** INFORMATION PROVIDED follows **

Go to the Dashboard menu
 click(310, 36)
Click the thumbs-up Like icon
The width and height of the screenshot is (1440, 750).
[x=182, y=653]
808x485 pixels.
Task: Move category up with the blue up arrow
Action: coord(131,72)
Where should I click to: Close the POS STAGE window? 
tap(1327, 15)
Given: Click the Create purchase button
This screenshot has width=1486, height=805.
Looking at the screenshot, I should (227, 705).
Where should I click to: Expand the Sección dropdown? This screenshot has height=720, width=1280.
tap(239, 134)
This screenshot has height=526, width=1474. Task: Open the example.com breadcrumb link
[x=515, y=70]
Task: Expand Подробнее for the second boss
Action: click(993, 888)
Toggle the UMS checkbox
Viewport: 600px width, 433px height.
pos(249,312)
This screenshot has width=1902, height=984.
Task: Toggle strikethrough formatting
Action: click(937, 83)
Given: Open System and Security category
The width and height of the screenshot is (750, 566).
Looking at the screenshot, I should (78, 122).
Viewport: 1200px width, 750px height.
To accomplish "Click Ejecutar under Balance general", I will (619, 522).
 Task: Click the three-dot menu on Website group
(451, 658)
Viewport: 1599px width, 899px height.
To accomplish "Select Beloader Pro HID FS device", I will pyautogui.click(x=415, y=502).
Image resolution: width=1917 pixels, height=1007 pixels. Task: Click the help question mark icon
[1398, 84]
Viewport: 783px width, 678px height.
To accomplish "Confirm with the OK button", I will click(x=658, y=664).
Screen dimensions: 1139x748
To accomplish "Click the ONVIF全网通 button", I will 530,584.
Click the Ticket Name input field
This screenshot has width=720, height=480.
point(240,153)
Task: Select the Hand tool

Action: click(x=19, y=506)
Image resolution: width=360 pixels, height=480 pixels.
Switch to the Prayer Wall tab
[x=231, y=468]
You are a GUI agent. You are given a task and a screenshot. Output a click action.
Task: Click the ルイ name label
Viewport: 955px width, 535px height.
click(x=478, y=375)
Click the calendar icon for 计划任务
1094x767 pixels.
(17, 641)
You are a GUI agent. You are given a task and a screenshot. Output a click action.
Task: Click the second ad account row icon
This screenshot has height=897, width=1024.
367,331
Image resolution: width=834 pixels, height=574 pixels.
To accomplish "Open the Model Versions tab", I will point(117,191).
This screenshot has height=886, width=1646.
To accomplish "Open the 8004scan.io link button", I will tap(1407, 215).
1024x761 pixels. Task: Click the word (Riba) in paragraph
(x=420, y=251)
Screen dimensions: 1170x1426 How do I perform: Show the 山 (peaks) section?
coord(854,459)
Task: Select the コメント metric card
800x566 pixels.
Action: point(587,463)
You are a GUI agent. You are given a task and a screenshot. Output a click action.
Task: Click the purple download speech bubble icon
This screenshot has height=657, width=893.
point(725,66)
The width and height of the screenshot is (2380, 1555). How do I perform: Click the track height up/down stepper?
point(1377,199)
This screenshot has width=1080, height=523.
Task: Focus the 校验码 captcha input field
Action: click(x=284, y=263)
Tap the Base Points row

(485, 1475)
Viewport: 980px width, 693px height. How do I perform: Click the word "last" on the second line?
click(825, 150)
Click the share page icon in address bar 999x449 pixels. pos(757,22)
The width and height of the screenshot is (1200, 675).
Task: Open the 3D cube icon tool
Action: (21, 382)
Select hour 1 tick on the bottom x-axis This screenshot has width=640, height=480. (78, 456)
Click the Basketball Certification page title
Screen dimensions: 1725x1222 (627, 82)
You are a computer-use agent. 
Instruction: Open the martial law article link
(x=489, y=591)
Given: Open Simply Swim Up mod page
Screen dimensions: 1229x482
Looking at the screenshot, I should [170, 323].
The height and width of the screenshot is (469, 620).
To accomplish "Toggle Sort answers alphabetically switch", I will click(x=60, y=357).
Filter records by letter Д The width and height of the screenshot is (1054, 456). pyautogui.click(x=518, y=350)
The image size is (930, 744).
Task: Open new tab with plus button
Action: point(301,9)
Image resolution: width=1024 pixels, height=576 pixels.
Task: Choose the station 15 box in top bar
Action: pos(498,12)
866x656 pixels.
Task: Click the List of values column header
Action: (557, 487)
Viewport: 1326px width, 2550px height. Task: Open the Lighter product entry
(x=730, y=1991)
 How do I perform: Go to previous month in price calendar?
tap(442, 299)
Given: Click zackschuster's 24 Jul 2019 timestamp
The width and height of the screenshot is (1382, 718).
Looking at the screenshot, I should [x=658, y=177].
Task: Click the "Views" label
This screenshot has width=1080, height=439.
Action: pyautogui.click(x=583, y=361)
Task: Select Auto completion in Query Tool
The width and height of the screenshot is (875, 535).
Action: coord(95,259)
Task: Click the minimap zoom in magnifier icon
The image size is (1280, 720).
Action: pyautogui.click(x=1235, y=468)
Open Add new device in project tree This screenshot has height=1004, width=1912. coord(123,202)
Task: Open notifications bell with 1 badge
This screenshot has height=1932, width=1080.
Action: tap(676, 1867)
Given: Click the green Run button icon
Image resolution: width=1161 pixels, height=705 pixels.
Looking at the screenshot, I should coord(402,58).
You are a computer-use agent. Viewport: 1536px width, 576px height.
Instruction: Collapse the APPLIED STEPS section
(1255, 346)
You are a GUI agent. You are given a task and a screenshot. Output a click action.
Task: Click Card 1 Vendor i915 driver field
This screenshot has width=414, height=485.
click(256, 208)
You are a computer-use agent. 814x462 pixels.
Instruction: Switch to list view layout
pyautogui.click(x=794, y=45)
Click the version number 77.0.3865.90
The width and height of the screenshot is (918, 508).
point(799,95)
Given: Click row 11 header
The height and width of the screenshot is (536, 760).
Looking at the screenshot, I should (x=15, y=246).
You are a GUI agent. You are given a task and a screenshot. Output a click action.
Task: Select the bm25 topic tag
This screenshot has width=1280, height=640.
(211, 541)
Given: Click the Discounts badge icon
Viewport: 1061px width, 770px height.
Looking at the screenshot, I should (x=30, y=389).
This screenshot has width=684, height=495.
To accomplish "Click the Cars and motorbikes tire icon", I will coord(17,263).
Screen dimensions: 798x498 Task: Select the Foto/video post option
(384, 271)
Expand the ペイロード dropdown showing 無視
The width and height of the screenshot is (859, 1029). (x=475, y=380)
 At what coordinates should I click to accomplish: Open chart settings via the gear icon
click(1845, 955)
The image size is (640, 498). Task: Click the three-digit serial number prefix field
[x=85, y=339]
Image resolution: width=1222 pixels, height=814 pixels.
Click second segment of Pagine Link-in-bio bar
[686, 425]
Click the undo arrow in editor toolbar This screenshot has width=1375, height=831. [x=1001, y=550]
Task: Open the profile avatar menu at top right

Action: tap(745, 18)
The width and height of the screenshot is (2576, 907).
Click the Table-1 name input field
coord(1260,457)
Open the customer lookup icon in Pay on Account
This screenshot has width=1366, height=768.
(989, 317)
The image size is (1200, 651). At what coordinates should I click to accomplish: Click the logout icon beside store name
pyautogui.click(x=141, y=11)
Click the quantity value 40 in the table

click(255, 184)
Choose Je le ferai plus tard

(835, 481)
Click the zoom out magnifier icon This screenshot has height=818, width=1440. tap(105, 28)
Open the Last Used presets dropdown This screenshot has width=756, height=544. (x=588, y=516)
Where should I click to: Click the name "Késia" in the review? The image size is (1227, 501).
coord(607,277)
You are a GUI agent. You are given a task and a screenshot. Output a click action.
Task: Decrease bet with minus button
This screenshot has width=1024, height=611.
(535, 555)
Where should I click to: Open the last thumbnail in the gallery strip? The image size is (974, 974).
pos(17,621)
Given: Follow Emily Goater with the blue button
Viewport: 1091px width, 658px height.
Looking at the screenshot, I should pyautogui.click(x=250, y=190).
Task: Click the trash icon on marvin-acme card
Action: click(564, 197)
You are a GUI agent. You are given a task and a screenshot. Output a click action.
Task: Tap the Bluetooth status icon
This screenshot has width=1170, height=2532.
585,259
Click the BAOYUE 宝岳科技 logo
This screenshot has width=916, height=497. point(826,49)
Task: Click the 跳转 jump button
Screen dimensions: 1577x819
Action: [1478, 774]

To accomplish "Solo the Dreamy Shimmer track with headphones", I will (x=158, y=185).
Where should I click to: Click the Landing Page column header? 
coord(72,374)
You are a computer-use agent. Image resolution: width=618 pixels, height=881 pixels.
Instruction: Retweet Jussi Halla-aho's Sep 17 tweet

** End of INFORMATION PROVIDED **

Please copy each line of the records above that holds the word "computer".

You are a computer-use agent. 
You are a computer-use agent. Viewport: 1536px width, 576px height.
You are a computer-use agent. 814x462 pixels.
You are a computer-use agent. Image resolution: width=618 pixels, height=881 pixels.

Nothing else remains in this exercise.